É tradição, em ambiente alinhado, o prefeito de Gaspar ir e prestigiar a abertura dos trabalhos do ano legislativo na Câmara de Vereadores. É um gesto político. Foi o que aconteceu na sessão ordinária de terça-feira passada. Isto é notícia velha. Em 2023, com Ciro André Quintino, MDB, ensaiou quebrar a escrita. Mas, atrasado Kleber foi lá e pediu desculpas por ter outra agenda inadiável. Isto é observação da notícia velha.

Neste ano, com a presidência da Câmara do mais longevo dos vereadores, José Hilário Melato, PP, Kleber bateu ponto sem atraso, com o vice Marcelo de Souza Brick, PP à tiracolo e um séquito de meia dúzia de comissionados. Eles já sabem que é fim de festa e da improvável continuidade. Kleber fez um pronunciamento burocrático e desanimado como se lia na expressão corporal e no timbre da voz. Para conferir, o vídeo da fala dele está disponível no site da Câmara. 

E por quê disso? Kleber não tinha o que apresentar à cidade. E os cúmplices disso tudo estavam ali bem à sua frente: a Bancada do Amém, com onze (MDB, PP, PSD, PDT e PSDB) dos 13 vereadores. Não é à toa que ele agradeceu, penhoradamente, à “Casa” – onde já foi vereador e presidente dela -, e não exatamente à bancada governista que é no fundo a “Casa”. O que eles podem cobrar, enviam cópia dos papelinhos para os eleitores e eleitoras, mas ninguém é atendido na maioria dos casos, são as centenas de requerimentos.
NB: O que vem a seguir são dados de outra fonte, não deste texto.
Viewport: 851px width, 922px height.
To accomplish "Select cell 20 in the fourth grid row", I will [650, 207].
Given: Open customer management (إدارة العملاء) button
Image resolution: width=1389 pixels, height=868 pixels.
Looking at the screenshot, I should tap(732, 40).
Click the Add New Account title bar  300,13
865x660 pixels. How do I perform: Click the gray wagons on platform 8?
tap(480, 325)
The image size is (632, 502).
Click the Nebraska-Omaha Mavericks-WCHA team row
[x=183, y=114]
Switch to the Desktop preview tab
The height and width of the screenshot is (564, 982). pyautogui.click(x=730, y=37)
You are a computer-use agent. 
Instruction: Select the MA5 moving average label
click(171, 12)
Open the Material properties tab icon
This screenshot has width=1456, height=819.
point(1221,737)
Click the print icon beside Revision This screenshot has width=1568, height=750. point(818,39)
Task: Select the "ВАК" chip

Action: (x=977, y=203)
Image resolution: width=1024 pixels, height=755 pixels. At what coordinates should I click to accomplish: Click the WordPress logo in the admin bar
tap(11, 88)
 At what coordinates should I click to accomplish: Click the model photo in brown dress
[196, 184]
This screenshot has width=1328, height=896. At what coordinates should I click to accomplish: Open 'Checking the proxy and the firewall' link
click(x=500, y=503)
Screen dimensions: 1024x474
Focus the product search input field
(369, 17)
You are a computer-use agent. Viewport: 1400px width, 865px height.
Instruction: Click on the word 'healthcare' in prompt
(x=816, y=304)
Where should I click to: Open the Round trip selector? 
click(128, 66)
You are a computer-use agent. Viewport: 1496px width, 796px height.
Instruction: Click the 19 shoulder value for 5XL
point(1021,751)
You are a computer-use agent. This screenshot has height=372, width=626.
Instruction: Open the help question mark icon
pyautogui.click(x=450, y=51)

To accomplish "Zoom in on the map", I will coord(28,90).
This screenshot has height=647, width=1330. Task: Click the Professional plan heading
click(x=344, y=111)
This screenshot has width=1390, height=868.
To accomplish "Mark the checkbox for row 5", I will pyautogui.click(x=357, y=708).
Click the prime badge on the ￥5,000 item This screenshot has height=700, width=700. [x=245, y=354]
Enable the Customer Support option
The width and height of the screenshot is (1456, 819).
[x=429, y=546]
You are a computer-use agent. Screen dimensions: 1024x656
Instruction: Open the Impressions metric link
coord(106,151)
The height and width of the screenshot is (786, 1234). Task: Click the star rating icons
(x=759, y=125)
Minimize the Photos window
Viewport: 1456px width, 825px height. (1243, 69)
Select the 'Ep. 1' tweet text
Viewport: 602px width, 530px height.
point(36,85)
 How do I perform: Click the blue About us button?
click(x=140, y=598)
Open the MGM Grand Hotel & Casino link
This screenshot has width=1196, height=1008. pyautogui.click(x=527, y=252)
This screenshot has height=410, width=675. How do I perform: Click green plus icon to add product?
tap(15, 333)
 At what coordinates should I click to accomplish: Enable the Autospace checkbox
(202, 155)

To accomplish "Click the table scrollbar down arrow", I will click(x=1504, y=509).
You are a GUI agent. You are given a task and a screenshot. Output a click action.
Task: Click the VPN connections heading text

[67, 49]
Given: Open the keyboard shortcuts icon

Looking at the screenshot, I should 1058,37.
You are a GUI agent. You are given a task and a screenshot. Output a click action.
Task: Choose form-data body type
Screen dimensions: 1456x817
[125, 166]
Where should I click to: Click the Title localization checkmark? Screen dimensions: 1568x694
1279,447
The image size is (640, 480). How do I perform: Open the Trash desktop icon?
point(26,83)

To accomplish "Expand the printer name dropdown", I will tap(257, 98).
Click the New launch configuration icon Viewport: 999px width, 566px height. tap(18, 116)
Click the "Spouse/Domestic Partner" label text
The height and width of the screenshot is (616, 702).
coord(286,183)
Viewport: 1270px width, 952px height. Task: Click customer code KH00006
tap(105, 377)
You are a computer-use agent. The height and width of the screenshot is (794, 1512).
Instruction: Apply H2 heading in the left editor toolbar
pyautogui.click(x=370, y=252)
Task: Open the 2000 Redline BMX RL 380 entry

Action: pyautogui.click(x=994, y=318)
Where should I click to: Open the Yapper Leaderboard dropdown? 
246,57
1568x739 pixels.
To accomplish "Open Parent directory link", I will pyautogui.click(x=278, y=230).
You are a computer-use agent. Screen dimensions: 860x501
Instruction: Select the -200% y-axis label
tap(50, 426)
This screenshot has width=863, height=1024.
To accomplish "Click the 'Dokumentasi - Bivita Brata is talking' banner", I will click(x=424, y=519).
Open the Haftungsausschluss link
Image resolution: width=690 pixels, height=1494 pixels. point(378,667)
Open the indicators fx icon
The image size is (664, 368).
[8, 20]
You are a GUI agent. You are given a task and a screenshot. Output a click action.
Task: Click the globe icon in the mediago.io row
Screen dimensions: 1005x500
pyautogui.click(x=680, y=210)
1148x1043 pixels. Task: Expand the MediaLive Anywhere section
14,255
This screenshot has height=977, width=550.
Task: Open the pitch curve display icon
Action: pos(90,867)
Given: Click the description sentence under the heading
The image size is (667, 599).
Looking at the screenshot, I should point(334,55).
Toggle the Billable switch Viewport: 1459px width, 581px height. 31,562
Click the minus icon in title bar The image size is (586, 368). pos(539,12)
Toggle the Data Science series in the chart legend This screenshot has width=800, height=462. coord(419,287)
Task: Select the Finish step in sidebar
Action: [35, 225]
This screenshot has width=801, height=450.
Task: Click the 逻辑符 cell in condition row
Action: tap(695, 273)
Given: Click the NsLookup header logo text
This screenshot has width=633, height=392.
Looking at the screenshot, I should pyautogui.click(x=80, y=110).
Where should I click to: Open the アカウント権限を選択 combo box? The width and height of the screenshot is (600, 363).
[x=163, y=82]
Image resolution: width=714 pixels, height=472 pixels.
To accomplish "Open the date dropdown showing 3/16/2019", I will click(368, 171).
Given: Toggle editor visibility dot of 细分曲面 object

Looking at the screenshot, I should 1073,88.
O que um político de dois mandatos, com ampla maioria na Câmara, com o suposto candidato sucessor do seu legado faria neste ambiente político, que em tese, é a palanque da campanha da continuidade aos líderes políticos que sustentam o seu governo?  No mínimo, uma robusta prestação de contas dos sete anos de mandato, para que dela, não restasse a menor dúvida de que a cidade precisaria de continuidade de um modo de governar e produzir resultados positivos e atualizados para a sociedade. Mais do que isso: os que apoiaram o governo de Kleber, não precisariam passar vergonha ou perrengues na busca de votos e reeleição, neste caso o plano da maioria dos vereadores da base ali presente. 

E olha que Kleber, ainda deixou escapar, que quer voltar a ser prefeito um dia de Gaspar para poder abrir o ano legislativo no futuro. Então…

PASSOU UMA BORRACHA NO PASSADO DE REALIZAÇÕES OU ELE JÁ SE DESBOTOU?

Retomando.

Mas, não. O prefeito Kleber criou um espetáculo virtual, para substituir a tradicional visível cortina de fumaça. 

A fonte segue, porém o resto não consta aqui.